## What is expected
Set down the records again. Every word and mark must match exactly.

## Available data

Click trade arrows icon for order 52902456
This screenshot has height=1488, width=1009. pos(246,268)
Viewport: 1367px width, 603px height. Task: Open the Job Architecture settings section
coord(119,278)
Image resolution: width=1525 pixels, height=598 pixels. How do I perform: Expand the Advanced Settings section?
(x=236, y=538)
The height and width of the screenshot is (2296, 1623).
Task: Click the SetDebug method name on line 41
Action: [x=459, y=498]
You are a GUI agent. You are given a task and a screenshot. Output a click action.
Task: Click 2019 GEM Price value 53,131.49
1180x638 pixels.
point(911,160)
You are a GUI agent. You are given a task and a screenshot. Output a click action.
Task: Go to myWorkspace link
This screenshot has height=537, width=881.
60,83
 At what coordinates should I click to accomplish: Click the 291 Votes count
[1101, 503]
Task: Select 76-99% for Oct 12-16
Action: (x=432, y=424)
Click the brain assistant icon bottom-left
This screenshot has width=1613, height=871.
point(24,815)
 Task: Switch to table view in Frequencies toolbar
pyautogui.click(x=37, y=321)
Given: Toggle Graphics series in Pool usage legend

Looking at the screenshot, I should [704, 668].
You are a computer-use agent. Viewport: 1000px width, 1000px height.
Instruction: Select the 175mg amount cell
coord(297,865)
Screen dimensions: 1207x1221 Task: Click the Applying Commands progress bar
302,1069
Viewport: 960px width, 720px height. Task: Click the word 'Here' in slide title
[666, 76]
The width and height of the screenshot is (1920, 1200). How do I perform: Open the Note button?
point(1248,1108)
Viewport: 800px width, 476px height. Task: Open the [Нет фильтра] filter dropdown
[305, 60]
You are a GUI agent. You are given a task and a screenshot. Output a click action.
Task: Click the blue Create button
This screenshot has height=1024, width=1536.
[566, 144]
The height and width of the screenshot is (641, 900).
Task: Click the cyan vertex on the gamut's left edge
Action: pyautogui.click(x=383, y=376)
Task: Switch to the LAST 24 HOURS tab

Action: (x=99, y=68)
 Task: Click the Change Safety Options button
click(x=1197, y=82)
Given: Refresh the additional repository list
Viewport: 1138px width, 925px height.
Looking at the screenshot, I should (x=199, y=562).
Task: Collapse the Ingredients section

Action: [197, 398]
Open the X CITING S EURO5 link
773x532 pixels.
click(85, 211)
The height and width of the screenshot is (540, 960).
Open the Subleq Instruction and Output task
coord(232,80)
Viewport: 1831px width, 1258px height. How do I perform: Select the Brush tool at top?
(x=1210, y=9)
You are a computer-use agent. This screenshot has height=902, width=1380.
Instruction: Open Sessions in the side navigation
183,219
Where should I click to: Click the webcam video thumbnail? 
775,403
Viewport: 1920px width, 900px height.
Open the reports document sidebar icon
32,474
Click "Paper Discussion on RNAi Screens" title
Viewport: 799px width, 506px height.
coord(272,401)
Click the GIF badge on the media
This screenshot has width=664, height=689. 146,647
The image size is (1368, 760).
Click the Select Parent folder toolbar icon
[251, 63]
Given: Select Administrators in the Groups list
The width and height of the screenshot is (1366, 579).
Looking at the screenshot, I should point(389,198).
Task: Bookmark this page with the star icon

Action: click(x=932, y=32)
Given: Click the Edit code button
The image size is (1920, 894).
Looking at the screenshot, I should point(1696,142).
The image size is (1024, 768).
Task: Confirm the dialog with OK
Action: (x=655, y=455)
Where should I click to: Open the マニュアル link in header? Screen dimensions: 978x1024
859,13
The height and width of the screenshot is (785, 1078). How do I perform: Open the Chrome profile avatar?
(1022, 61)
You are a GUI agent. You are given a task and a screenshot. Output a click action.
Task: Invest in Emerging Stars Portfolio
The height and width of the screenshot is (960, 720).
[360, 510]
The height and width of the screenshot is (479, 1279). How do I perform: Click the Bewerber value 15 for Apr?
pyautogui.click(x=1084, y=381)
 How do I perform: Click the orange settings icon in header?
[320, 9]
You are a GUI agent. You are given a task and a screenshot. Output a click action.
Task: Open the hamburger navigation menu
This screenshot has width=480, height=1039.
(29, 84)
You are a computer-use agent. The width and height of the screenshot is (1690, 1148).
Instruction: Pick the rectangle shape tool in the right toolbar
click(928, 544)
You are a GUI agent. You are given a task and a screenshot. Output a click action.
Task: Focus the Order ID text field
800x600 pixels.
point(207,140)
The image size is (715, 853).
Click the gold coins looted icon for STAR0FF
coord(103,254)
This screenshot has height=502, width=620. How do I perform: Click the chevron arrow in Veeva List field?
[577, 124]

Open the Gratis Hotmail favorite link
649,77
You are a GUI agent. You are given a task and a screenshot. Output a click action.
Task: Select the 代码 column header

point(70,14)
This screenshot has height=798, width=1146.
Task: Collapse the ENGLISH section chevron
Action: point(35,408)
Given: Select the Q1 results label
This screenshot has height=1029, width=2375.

## Reply to the exercise
Click trade arrows icon for order 52902456
This screenshot has height=1488, width=1009. pos(246,268)
Viewport: 1367px width, 603px height. Task: Open the Job Architecture settings section
coord(119,278)
Image resolution: width=1525 pixels, height=598 pixels. How do I perform: Expand the Advanced Settings section?
(x=236, y=538)
The height and width of the screenshot is (2296, 1623).
Task: Click the SetDebug method name on line 41
Action: [x=459, y=498]
You are a GUI agent. You are given a task and a screenshot. Output a click action.
Task: Click 2019 GEM Price value 53,131.49
1180x638 pixels.
point(911,160)
You are a GUI agent. You are given a task and a screenshot. Output a click action.
Task: Go to myWorkspace link
This screenshot has height=537, width=881.
60,83
 At what coordinates should I click to accomplish: Click the 291 Votes count
[1101, 503]
Task: Select 76-99% for Oct 12-16
Action: (x=432, y=424)
Click the brain assistant icon bottom-left
This screenshot has width=1613, height=871.
point(24,815)
 Task: Switch to table view in Frequencies toolbar
pyautogui.click(x=37, y=321)
Given: Toggle Graphics series in Pool usage legend

Looking at the screenshot, I should [704, 668].
You are a computer-use agent. Viewport: 1000px width, 1000px height.
Instruction: Select the 175mg amount cell
coord(297,865)
Screen dimensions: 1207x1221 Task: Click the Applying Commands progress bar
302,1069
Viewport: 960px width, 720px height. Task: Click the word 'Here' in slide title
[666, 76]
The width and height of the screenshot is (1920, 1200). How do I perform: Open the Note button?
point(1248,1108)
Viewport: 800px width, 476px height. Task: Open the [Нет фильтра] filter dropdown
[305, 60]
You are a GUI agent. You are given a task and a screenshot. Output a click action.
Task: Click the blue Create button
This screenshot has height=1024, width=1536.
[566, 144]
The height and width of the screenshot is (641, 900).
Task: Click the cyan vertex on the gamut's left edge
Action: pyautogui.click(x=383, y=376)
Task: Switch to the LAST 24 HOURS tab

Action: (x=99, y=68)
 Task: Click the Change Safety Options button
click(x=1197, y=82)
Given: Refresh the additional repository list
Viewport: 1138px width, 925px height.
Looking at the screenshot, I should (x=199, y=562).
Task: Collapse the Ingredients section

Action: [197, 398]
Open the X CITING S EURO5 link
773x532 pixels.
click(85, 211)
The height and width of the screenshot is (540, 960).
Open the Subleq Instruction and Output task
coord(232,80)
Viewport: 1831px width, 1258px height. How do I perform: Select the Brush tool at top?
(x=1210, y=9)
You are a computer-use agent. This screenshot has height=902, width=1380.
Instruction: Open Sessions in the side navigation
183,219
Where should I click to: Click the webcam video thumbnail? 
775,403
Viewport: 1920px width, 900px height.
Open the reports document sidebar icon
32,474
Click "Paper Discussion on RNAi Screens" title
Viewport: 799px width, 506px height.
coord(272,401)
Click the GIF badge on the media
This screenshot has width=664, height=689. 146,647
The image size is (1368, 760).
Click the Select Parent folder toolbar icon
[251, 63]
Given: Select Administrators in the Groups list
The width and height of the screenshot is (1366, 579).
Looking at the screenshot, I should point(389,198).
Task: Bookmark this page with the star icon

Action: click(x=932, y=32)
Given: Click the Edit code button
The image size is (1920, 894).
Looking at the screenshot, I should point(1696,142).
The image size is (1024, 768).
Task: Confirm the dialog with OK
Action: (x=655, y=455)
Where should I click to: Open the マニュアル link in header? Screen dimensions: 978x1024
859,13
The height and width of the screenshot is (785, 1078). How do I perform: Open the Chrome profile avatar?
(1022, 61)
You are a GUI agent. You are given a task and a screenshot. Output a click action.
Task: Invest in Emerging Stars Portfolio
The height and width of the screenshot is (960, 720).
[360, 510]
The height and width of the screenshot is (479, 1279). How do I perform: Click the Bewerber value 15 for Apr?
pyautogui.click(x=1084, y=381)
 How do I perform: Click the orange settings icon in header?
[320, 9]
You are a GUI agent. You are given a task and a screenshot. Output a click action.
Task: Open the hamburger navigation menu
This screenshot has width=480, height=1039.
(29, 84)
You are a computer-use agent. The width and height of the screenshot is (1690, 1148).
Instruction: Pick the rectangle shape tool in the right toolbar
click(928, 544)
You are a GUI agent. You are given a task and a screenshot. Output a click action.
Task: Focus the Order ID text field
800x600 pixels.
point(207,140)
The image size is (715, 853).
Click the gold coins looted icon for STAR0FF
coord(103,254)
This screenshot has height=502, width=620. How do I perform: Click the chevron arrow in Veeva List field?
[577, 124]

Open the Gratis Hotmail favorite link
649,77
You are a GUI agent. You are given a task and a screenshot. Output a click action.
Task: Select the 代码 column header

point(70,14)
This screenshot has height=798, width=1146.
Task: Collapse the ENGLISH section chevron
Action: point(35,408)
Given: Select the Q1 results label
This screenshot has height=1029, width=2375.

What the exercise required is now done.